CES: Phones have come a very long way
IP telephony is making leaps forward
BY JON FORTT Mercury News
Jan. 13, 2001
What's a phone anymore? It's hard to define.
Once upon a time definitions were easy; phones were appliances with earpieces and mouthpieces, and they got service from AT&T. Nowadays there are dozens of carriers and networks, some wired and some wireless. Some phones have keypads, others just screens. To understand what's coming in the world of phones, it's important to first understand what we have now.
On a simplified level, there are three types of phone calls we make today. First we have landline, the local and long-distance calls we're most familiar with; if you're plugging your phone into a jack in the wall, you're probably making a landline call. Second we have cellular, the calls we make through mobile phones. Third we have IP calls, where the sound travels through the same technology that's used to move information on the Internet. For most home users today, making an IP phone call means using a personal computer equipped with a microphone and a speaker to place free or cheap long distance or international calls.
Here's where things are headed: In just a few years, almost every type of call -- whether it's from a cell phone, a PC or that phone in your bedroom -- will be a full-fledged IP phone call. This can mean good things for your pocketbook, since companies like America Online, Microsoft and Yahoo are offering free long-distance IP phone calls through their instant messenger services. Those calls are made using Net2Phone software.
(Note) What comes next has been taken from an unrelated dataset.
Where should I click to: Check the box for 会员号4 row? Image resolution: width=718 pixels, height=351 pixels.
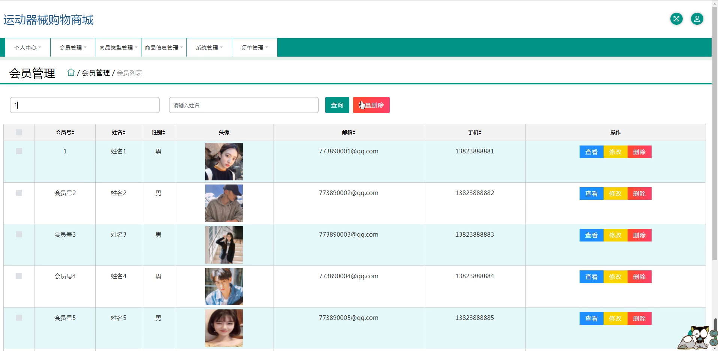tap(19, 276)

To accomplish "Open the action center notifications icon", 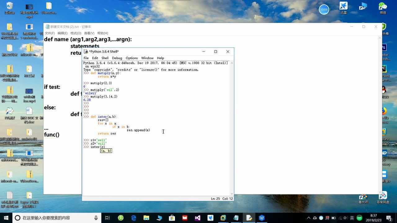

The Net2Phone folks at CES said they have a product coming out in three months that's exactly the sort of thing IP telephony fans have been waiting on for months , a combination circuit-switched and IP phone. What does that mean? With this phone, incoming calls would travel over the regular telephone system as usual. For outgoing calls, however, callers with high-speed Internet connections could choose to use either the regular telephone system or Net2Phone's IP-based system. Long-distance IP calls would cost about 3 cents per minute, and most international calls would probably cost 1.62 cents per minute at the high end -- that's the rate for calling Zanzibar.
Motorola introduced two innovate new clamshell phone products operating on the GSM network, the Accompli and the V100. Both have QWERTY keyboards. These combination phone/handheld computers can both make voice calls and do POP3 e-mail, meaning you can use it to check e-mail from any of your existing e-mail accounts that are POP3-capable. GSM carriers available in the Bay Area include Cingular Wireless (formerly Pacific Bell Wireless) and Voicestream.
The Accompli is expected to sell for around $600, and the V100 for around $250.
The Accompli has a color screen, syncs to Outlook and similar software and does personal information management much like devices from Palm. The V100 is similar, without the color screen. The cute clam's little keyboard might remind you of Research in Motion's BlackBerry pager. Downside? Battery. Motorola says talk time on the Accompli is two hours, which isn't nearly enough for a business traveler to use it as a primary phone. Also, it runs on a proprietary Motorola operating system, so it can't take advantage of the thousands of handheld computer applications for mainstream operating systems like Palm's.
Still, this innovative product bodes well for Motorola's future. In about two years, the company will introduce more technically sophisticated products using the Palm operating system and the EPOC OS from Symbian. By then, advances in battery technology could make this sort of product a real winner.
Also worth noting: Motorola's V.series 60c phone, which appears to be the child of the v8160, is a nice improvement over its predecessor. The tiny phone's main screen displays 16 lines of text, and a small screen on the outside lets you check caller ID without opening the phone, a feature conspicuously absent from the v8160.
Samsung said more about its phone, due at mid-year, that runs the Palm operating system. For starters it's a beautiful piece of engineering, which we've come to expect from Samsung phones. Its color screen is crisp, and the phone itself has all the functionality of a wireless Palm device. Remarkably the phone isn't too big; the device is narrower than the Palm V, and nearly twice as thick, making it too big to slide into a shirt pocket but fine for a jacket or briefcase. Expect this CDMA phone to go for $400 or so, and to work on the Sprint PCS network.